Unfamiliar with rugby’s rules? Here are the basics. Rugby is the evolutionary missing link between soccer’s elegant simplicity and football’s regimented beauty. Rugby lacks many of football’s rigid mutations: no pads, no forward pass, no blocking, no downs.

The ball must be passed backward, never forward. A player must move the ball forward on the field by kicking it or carrying it forward.

When a runner has been tackled, he or she must release the ball almost immediately; this can mean placing it on the ground, popping it to a teammate, or allowing an opposing player to wrest it from his or her grasp.

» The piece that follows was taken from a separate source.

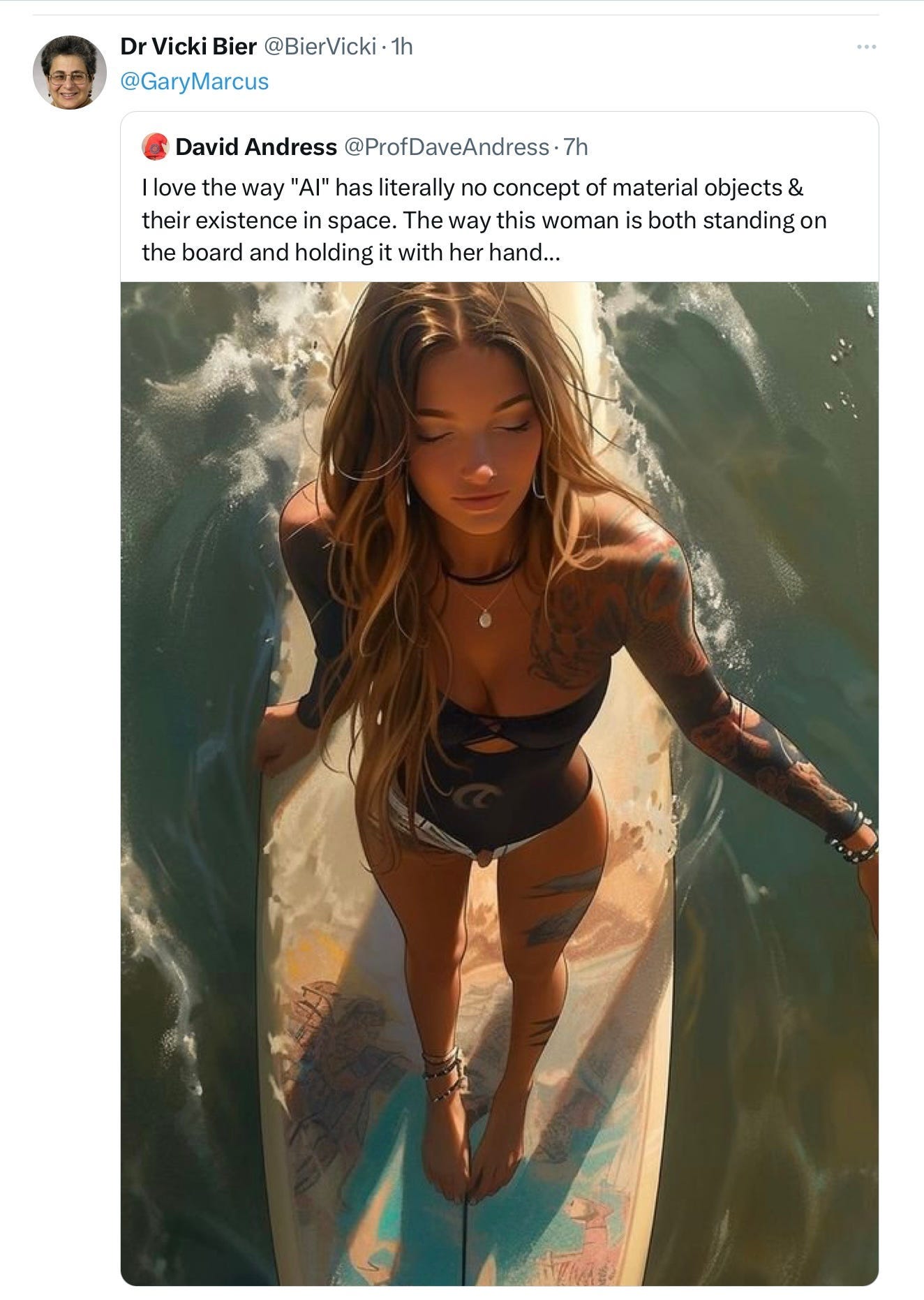The width and height of the screenshot is (924, 1300).
Task: Open David Andress's small red avatar icon
Action: click(x=155, y=147)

If the ball is placed on the ground, a pushing contest known as a ruck may be formed over the tackled player and the ball. The team that wins the ruck by pushing the other team back and exposing the ball can then pick up offensive play.

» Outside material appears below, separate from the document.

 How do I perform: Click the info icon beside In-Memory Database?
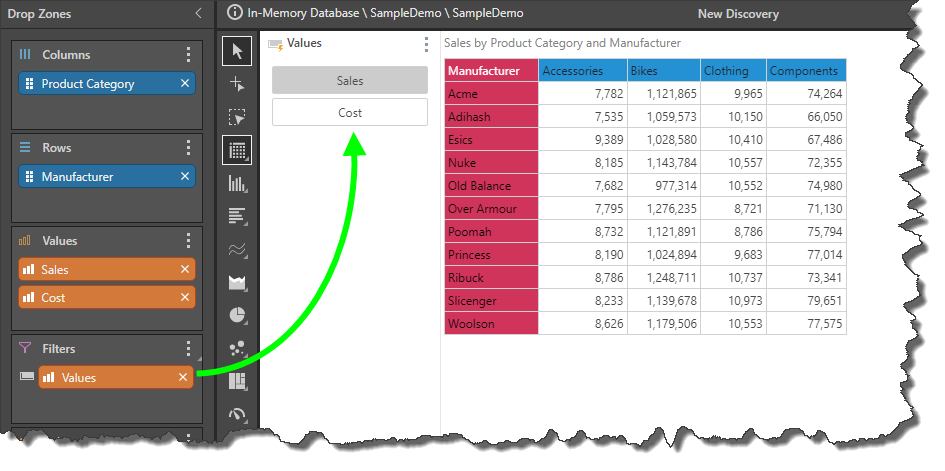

Major infractions, like playing offsides or tackling a player too high, result in a 10-meter penalty, which may be used by the fouled team to kick for points, which might remind football fans of a field goal. Minor fouls, like passing or dropping the ball in a forward direction, result in a scrum, another glorified pushing contest that is used to restart play. In a scrum, the larger players on the field, the forwards, link up in opposing clusters to compete for the ball, which is retrieved by the winning team and passed out to the leaner, faster players, the backs, to run it forward.

If a player kicks or carries the ball out of bounds, the other team gets to throw the ball back into play via a “lineout,” in which the opposing teams line up, and players are allowed to lift each other to reach for the ball.

The complete rules are a bit more complicated than that: Published as the “Laws of Rugby,” they run closer to 150 pages than a few paragraphs, after all.

Don’t panic!

If you watch at home, the TV commentators will provide a continuous rundown of the rules, replete with video demonstrations. If you decide to venture to Talen Energy Stadium to watch live — tickets are still available and scalping in the stadium parking lots will only be outpaced by tailgating — simply sit near some more experienced fans (You’ll be able to spot them), and ask away. Rugby fans have the kind of proselytizing zeal that would shame a Scientologist; most will gladly chat your ear off explicating all of the sport’s kinetic ins and outs.

But you don’t really need to know the rules to enjoy rugby. You already know to expect massive hits, but what really excites die-hard rugby fans are the offloads — the passes made just as a player is being tackled. Rugby sevens at its most fun resembles an American football option offense loaded up with reverses and other trick plays: It’s wild, unpredictable — an offense with seven quarterbacks and seven eligible receivers, a defense with seven heat-seeking free safeties.

Men’s and women’s teams to watch out for

If you want to hide your ignorance about the game a bit, here’s some chatter to throw out while you’re waiting in the beer line: Pennsylvania’s very own Kutztown is this year’s men’s team to watch, having lost in the last two CRC finals to Cal, collegiate rugby’s unquestioned ultimate powerhouse program.

Expect Life University — a tiny chiropractic school in Georgia virtually unheard of outside of rugby circles — to also make it deep in the tournament.

Closer to home, Penn State should make a solid run, and Temple is considered to be this year’s sleeper. St. Joseph’s and Drexel also made the tournament, but they face tough draws in Saturday’s pool competition.

Things get a little less interesting on the women’s side: Penn State has won the CRC three years running in dominant fashion and looks to add a fourth title this year. Among regional squads, the Nittany Lions will be joined by University of Delaware Women, Kutztown, Rutgers, Temple, and Princeton.

Most of the women’s games will be played at the newly built Academy Fields directly adjacent next to Talen Energy Stadium. A national high school invitational tournament will also be held at those fields.

The Rio Olympics are just two months away, making this your last, best chance to impress your friends and coworkers with your rugby intelligence. Then again, “rugby intelligence” may be something of an oxymoron: The sport’s concussion rate is over four times that of American football. But that’s another story.